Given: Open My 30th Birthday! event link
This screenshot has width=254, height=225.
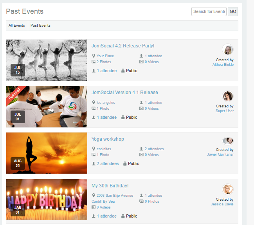Looking at the screenshot, I should point(110,186).
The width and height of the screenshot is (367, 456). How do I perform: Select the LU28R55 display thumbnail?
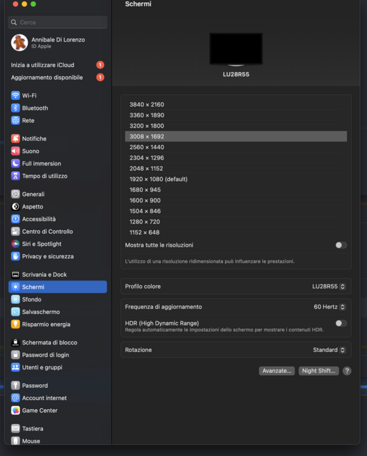coord(236,49)
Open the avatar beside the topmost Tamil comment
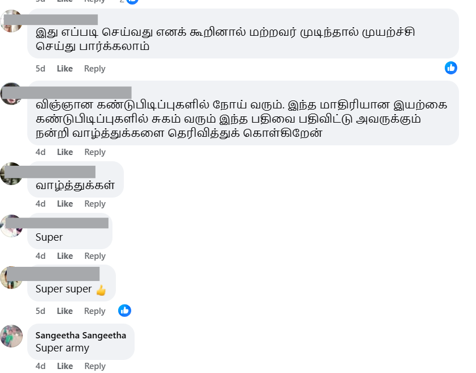Image resolution: width=476 pixels, height=373 pixels. pos(11,21)
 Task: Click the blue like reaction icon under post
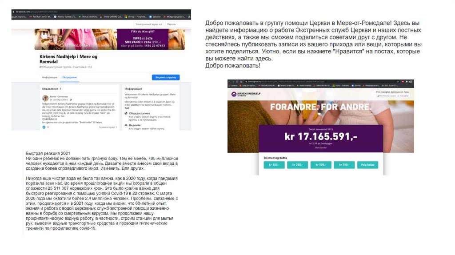coord(44,127)
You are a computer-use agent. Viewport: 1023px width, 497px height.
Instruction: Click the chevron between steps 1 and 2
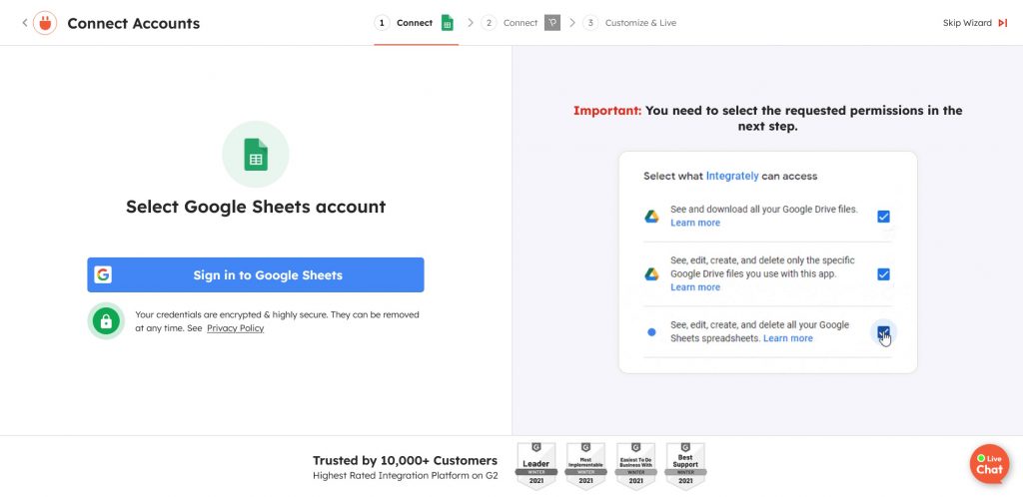470,23
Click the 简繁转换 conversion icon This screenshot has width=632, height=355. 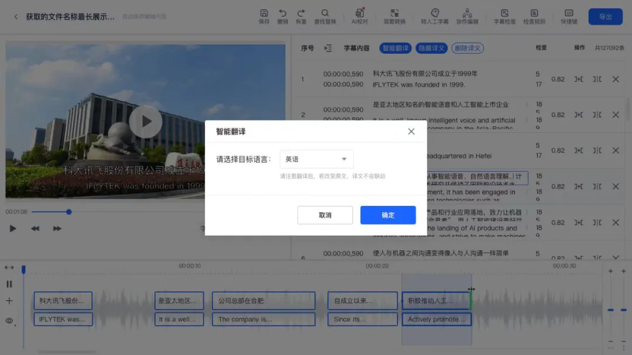(394, 13)
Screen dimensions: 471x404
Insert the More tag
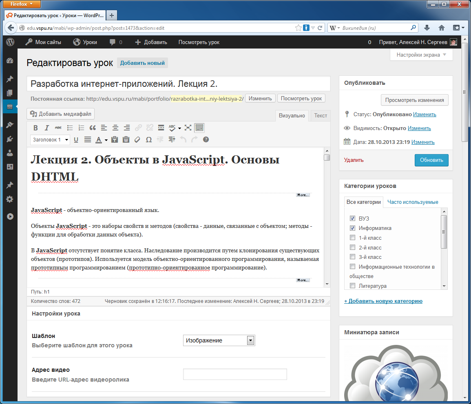coord(161,128)
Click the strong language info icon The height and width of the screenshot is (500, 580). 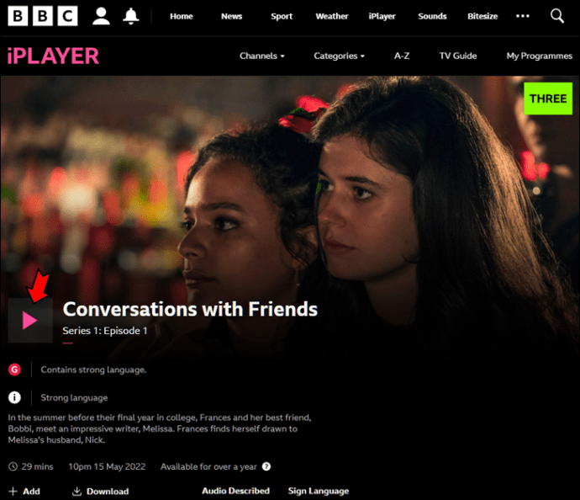point(14,397)
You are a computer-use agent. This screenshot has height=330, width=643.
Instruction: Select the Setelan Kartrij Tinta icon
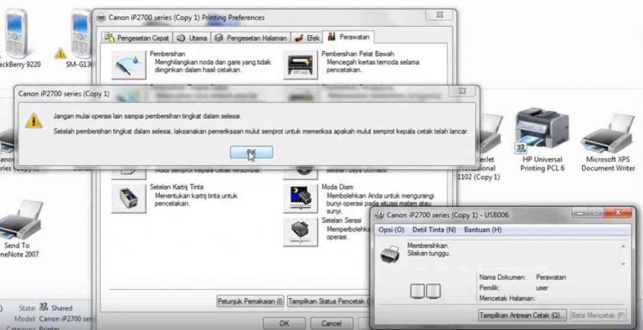coord(128,199)
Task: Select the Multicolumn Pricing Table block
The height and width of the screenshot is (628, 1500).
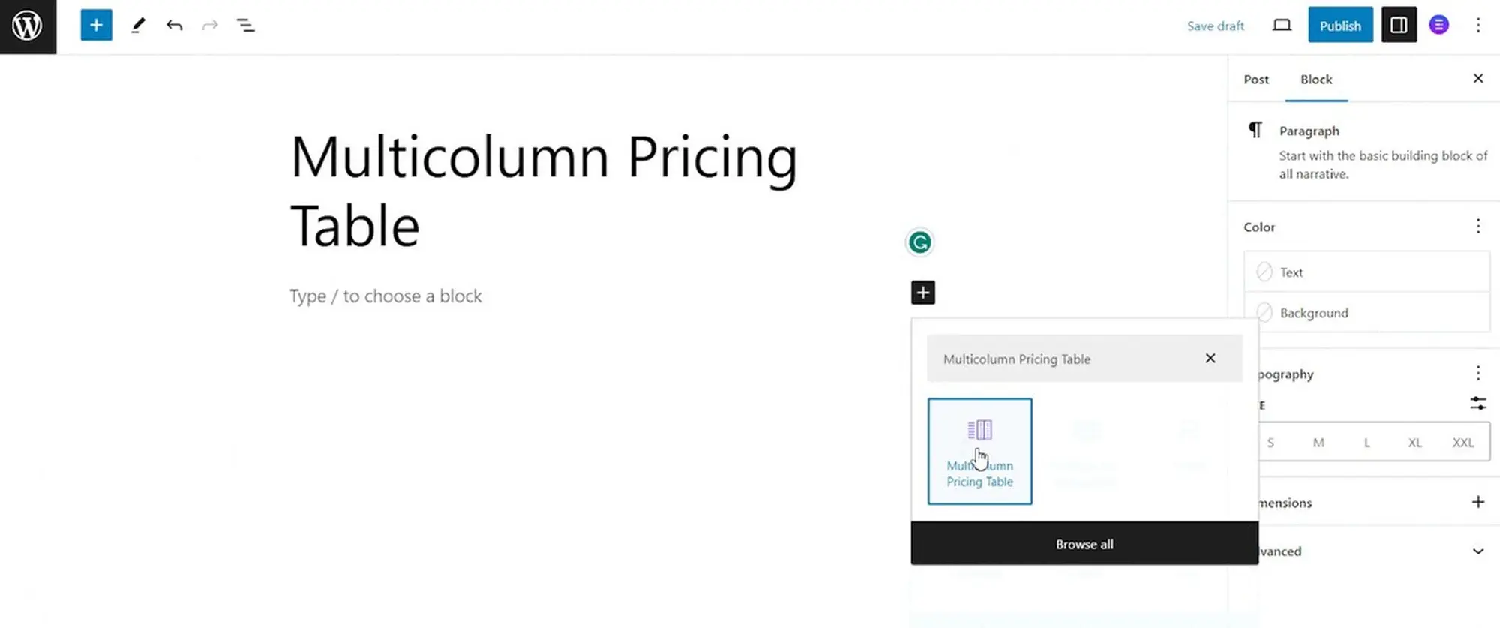Action: pos(980,452)
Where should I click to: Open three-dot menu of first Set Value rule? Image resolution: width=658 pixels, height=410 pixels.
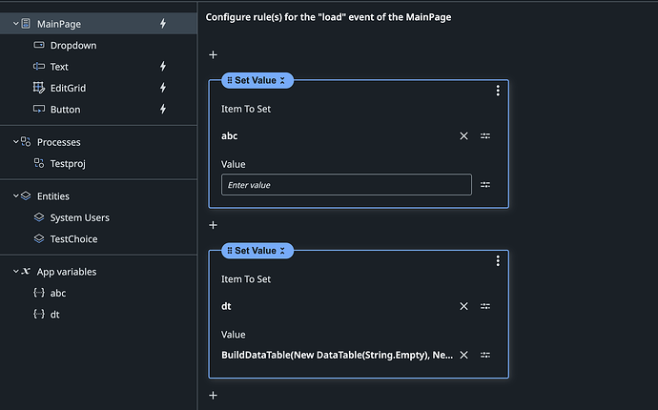[498, 91]
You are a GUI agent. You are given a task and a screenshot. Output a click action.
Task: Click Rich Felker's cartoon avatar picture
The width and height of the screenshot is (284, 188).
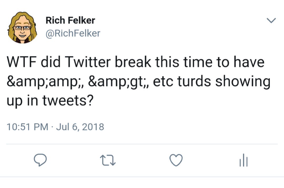[22, 27]
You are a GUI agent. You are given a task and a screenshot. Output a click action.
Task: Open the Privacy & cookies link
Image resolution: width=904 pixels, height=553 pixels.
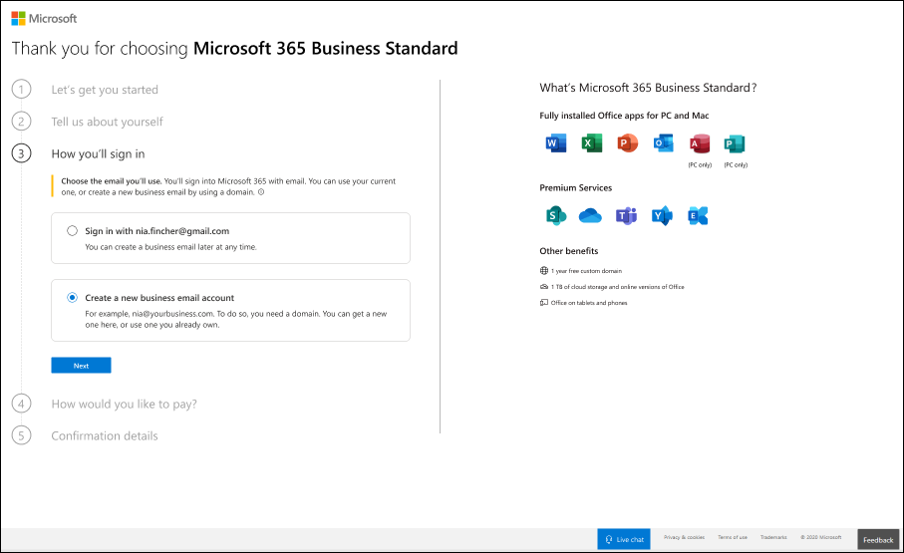point(684,538)
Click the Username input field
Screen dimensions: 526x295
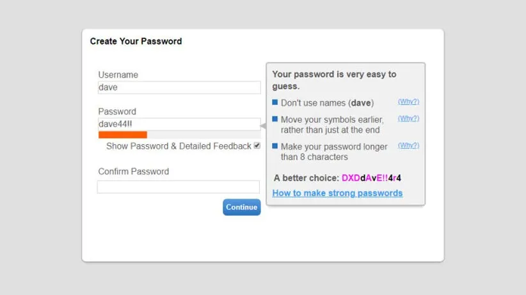pyautogui.click(x=179, y=87)
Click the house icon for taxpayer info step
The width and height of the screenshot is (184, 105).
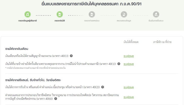(27, 14)
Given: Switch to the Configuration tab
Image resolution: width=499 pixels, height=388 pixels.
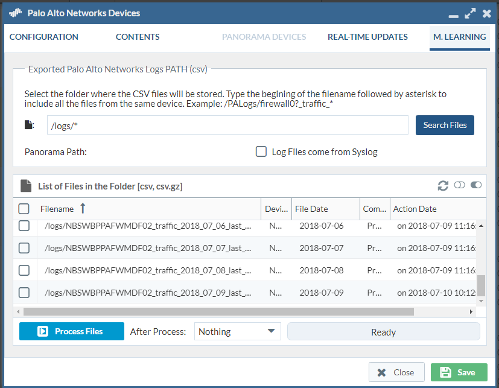Looking at the screenshot, I should [44, 37].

Exercise details =
Please leave out the pictures as you reproduce the lines exactly, from the first line of the entries through the line containing "You are a computer-use agent. Viewport: 1023px".

Answer to this task =
Given: Open My 30th Birthday! event link
This screenshot has width=254, height=225.
Looking at the screenshot, I should point(110,186).
The width and height of the screenshot is (367, 456). How do I perform: Select the LU28R55 display thumbnail?
coord(236,49)
Open the avatar beside the topmost Tamil comment
Image resolution: width=476 pixels, height=373 pixels. pos(11,21)
 Task: Click the blue like reaction icon under post
coord(44,127)
You are a computer-use agent. Viewport: 1023px width, 497px height.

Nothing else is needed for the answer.